Wherever a line below holds the word "checkmark", copy that line.

=== SUPPLIED MATERIAL ===

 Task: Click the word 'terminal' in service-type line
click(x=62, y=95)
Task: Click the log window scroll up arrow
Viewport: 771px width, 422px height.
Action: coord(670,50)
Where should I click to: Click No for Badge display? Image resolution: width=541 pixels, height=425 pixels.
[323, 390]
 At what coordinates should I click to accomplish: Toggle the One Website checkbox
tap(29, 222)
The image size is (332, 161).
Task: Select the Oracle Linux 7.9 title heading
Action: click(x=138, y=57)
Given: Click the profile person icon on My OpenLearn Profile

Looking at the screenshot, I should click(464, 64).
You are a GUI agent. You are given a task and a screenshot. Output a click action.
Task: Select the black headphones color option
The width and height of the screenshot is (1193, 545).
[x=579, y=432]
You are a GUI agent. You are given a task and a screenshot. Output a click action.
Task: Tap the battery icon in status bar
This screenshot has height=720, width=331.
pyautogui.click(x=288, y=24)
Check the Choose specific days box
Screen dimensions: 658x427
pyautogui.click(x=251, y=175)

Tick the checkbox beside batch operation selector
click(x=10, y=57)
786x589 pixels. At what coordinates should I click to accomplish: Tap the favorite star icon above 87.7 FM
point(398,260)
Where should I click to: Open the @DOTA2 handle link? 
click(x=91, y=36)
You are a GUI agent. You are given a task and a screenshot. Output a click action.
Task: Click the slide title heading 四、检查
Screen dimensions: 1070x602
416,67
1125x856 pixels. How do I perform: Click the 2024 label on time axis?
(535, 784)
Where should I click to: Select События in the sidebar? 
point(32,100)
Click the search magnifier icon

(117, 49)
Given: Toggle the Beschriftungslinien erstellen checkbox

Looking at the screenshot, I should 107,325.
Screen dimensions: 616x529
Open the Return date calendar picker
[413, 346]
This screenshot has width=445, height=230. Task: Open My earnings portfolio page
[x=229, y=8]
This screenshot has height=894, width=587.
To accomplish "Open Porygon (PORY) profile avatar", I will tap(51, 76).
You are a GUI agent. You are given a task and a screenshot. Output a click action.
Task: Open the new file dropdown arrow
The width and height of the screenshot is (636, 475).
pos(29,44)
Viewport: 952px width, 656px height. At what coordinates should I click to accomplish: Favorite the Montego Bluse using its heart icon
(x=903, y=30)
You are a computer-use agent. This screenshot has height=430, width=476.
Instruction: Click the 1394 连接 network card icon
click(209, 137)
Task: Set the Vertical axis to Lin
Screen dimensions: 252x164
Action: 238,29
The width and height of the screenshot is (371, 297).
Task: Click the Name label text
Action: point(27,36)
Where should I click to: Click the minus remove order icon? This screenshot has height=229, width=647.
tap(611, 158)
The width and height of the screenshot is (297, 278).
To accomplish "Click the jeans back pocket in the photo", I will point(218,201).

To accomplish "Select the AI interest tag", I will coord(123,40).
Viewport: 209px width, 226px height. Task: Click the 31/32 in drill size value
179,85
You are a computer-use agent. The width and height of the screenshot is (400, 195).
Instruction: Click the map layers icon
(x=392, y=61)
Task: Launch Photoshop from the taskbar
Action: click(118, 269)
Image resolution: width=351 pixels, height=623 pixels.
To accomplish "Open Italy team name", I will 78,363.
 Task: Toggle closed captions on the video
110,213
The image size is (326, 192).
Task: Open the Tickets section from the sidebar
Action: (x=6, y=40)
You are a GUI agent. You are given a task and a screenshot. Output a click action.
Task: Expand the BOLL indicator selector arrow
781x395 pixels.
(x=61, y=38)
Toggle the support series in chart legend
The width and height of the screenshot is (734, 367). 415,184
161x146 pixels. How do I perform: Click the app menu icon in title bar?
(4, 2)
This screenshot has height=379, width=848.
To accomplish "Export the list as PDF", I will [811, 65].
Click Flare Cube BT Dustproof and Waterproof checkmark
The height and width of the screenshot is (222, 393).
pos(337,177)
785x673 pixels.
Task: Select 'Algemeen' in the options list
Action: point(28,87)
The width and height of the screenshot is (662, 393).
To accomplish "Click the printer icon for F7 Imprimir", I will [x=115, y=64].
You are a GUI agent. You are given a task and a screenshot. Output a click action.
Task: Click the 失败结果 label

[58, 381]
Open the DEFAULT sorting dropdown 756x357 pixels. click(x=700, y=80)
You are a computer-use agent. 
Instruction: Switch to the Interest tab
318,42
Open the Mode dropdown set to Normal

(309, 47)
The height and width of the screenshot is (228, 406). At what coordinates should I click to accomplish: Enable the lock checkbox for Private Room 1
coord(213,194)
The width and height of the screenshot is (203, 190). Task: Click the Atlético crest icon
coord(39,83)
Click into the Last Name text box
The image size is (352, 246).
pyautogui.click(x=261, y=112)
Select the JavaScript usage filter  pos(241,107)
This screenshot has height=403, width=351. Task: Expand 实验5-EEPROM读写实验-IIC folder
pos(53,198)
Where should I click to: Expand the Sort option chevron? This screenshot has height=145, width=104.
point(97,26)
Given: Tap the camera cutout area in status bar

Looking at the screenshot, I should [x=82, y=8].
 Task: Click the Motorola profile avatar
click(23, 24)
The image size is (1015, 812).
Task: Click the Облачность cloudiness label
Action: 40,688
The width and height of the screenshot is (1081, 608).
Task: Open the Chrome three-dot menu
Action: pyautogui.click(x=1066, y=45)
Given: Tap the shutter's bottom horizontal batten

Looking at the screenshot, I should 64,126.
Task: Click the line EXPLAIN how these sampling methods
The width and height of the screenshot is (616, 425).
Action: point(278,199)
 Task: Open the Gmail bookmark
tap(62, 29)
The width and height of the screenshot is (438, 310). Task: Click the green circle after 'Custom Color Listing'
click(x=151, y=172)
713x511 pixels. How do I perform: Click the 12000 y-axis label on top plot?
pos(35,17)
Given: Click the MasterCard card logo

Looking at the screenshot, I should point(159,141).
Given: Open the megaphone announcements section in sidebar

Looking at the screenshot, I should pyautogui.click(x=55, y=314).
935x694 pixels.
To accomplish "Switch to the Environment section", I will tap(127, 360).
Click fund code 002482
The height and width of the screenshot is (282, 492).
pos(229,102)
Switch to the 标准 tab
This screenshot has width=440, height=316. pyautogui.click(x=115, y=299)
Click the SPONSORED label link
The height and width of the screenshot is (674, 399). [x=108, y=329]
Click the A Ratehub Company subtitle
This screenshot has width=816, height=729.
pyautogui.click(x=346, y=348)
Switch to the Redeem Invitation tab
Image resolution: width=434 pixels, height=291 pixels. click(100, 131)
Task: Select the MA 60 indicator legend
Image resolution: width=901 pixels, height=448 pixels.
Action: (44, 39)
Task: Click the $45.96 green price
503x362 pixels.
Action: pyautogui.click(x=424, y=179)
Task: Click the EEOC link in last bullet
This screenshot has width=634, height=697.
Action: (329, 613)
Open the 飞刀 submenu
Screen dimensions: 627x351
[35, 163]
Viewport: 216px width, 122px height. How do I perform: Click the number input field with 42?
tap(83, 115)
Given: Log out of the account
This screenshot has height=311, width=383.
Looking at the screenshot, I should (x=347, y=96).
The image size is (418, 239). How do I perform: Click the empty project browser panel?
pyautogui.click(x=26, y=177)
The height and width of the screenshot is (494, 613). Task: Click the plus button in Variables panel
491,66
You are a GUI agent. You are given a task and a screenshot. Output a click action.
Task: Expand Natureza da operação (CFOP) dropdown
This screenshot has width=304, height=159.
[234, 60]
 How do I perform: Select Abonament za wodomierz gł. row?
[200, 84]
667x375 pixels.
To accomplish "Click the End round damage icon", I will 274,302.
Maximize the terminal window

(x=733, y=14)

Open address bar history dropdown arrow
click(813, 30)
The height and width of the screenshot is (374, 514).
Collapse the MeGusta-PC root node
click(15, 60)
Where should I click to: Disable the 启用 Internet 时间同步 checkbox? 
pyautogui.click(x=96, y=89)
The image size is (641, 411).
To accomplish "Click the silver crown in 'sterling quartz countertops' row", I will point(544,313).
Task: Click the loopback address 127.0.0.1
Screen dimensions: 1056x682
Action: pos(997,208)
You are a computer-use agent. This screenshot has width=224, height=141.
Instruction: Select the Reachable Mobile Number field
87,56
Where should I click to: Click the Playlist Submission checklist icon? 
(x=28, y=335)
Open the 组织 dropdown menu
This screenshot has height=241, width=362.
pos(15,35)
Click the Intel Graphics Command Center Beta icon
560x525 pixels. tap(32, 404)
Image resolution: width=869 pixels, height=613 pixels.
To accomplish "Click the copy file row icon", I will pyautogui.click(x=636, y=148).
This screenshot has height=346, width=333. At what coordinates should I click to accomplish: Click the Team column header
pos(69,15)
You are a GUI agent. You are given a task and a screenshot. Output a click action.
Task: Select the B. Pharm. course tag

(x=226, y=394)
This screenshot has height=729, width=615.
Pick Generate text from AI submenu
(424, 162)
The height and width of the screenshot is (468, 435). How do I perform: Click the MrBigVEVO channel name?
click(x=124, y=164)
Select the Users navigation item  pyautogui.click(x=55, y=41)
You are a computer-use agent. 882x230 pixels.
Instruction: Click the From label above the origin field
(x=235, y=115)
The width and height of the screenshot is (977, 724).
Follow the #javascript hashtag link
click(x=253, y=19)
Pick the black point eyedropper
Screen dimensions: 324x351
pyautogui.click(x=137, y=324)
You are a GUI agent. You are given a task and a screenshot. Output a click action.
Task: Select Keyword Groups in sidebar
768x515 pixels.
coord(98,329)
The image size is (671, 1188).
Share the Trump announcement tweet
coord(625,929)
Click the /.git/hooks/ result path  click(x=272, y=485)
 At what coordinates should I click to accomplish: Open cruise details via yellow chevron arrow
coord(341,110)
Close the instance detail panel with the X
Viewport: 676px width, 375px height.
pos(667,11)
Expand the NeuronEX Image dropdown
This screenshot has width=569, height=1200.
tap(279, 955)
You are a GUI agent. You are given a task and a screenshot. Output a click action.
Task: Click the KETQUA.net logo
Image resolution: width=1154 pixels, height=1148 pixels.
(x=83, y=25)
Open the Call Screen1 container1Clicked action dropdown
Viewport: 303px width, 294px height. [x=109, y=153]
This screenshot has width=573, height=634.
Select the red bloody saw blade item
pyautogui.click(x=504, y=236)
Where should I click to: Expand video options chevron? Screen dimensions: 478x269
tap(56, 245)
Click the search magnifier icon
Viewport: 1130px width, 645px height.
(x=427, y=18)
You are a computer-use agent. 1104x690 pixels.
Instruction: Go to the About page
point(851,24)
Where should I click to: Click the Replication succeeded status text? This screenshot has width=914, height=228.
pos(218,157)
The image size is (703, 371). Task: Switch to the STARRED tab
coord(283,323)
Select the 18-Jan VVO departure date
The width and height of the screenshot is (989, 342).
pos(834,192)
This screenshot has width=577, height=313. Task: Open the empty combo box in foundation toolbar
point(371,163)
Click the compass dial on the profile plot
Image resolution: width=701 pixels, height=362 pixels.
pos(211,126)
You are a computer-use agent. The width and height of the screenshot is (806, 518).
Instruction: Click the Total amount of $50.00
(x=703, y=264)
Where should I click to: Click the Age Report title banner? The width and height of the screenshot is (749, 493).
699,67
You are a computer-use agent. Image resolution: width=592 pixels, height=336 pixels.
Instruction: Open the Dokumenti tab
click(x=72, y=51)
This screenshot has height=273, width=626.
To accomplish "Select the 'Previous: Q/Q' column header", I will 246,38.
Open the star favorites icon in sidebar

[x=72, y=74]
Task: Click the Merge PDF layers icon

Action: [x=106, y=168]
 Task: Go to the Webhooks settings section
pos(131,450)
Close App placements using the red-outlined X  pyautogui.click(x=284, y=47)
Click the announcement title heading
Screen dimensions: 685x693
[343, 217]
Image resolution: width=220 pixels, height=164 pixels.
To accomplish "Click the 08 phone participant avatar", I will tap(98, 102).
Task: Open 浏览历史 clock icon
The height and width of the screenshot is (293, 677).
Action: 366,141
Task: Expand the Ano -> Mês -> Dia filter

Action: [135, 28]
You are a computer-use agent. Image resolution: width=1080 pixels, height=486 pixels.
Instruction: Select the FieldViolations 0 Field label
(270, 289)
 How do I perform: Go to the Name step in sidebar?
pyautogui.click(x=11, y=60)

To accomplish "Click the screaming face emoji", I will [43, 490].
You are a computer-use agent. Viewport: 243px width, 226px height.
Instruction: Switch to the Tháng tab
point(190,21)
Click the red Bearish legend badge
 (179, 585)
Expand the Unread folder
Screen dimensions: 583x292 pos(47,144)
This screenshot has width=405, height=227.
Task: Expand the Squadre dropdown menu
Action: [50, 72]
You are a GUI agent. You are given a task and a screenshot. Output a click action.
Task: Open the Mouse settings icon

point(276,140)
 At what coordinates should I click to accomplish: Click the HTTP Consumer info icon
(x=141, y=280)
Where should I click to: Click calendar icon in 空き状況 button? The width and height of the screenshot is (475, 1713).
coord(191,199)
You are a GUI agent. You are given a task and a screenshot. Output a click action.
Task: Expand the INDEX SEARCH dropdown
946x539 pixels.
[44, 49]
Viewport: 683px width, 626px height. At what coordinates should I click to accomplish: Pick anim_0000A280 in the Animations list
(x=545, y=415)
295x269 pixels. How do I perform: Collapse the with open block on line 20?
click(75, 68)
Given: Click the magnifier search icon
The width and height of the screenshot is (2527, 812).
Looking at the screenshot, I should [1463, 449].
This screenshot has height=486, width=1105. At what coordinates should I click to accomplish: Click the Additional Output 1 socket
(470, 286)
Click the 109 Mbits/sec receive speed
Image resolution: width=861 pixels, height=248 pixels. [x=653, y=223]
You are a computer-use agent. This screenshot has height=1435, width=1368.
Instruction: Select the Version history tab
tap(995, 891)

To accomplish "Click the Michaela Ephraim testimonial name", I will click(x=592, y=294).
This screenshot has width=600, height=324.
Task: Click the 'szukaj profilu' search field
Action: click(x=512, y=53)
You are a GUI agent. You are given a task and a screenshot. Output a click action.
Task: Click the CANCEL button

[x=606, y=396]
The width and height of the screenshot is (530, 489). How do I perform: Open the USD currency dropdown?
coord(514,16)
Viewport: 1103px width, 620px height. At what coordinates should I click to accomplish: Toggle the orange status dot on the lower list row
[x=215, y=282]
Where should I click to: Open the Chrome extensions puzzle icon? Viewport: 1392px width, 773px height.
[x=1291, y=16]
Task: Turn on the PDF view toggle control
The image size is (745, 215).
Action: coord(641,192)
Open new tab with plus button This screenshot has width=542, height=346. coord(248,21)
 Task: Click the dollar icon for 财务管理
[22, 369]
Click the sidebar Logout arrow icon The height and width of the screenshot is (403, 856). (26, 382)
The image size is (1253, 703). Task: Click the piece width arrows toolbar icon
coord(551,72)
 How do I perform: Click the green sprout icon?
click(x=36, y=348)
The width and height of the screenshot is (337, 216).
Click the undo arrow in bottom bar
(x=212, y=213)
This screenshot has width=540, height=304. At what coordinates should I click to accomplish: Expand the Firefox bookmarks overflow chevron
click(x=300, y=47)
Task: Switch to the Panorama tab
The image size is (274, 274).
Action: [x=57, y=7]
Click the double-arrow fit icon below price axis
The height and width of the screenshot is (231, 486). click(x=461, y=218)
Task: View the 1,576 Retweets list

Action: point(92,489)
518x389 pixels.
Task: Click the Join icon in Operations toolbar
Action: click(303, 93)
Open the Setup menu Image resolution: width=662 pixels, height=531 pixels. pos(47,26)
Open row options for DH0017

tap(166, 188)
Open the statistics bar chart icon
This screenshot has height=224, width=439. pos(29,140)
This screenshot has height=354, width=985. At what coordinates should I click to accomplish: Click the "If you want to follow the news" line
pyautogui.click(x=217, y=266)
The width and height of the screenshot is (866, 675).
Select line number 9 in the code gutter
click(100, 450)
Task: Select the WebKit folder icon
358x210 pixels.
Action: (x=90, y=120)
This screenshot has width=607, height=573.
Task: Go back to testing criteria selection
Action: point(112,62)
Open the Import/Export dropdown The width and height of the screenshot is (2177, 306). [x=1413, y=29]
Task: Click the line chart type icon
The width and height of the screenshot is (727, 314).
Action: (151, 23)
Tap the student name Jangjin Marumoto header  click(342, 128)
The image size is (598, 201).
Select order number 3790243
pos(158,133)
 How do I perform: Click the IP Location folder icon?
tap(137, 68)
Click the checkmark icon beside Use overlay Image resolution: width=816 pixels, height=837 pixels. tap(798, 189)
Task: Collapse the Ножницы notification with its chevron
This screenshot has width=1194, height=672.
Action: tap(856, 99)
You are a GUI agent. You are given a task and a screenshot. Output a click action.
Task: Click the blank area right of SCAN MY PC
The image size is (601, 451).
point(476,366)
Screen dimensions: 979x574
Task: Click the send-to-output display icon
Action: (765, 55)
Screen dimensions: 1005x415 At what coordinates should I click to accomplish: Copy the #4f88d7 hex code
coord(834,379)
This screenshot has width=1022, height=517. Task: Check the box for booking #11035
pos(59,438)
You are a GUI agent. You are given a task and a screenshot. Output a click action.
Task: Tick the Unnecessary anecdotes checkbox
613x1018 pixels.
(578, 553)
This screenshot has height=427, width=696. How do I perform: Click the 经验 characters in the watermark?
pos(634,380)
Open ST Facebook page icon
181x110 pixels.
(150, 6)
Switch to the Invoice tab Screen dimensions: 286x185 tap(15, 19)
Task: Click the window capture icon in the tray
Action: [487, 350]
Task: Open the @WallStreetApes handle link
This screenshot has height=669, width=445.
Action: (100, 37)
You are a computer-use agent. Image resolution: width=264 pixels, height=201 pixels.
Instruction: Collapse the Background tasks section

===

■ RESULT ■
Click Flare Cube BT Dustproof and Waterproof checkmark
Click the checkmark icon beside Use overlay Image resolution: width=816 pixels, height=837 pixels. tap(798, 189)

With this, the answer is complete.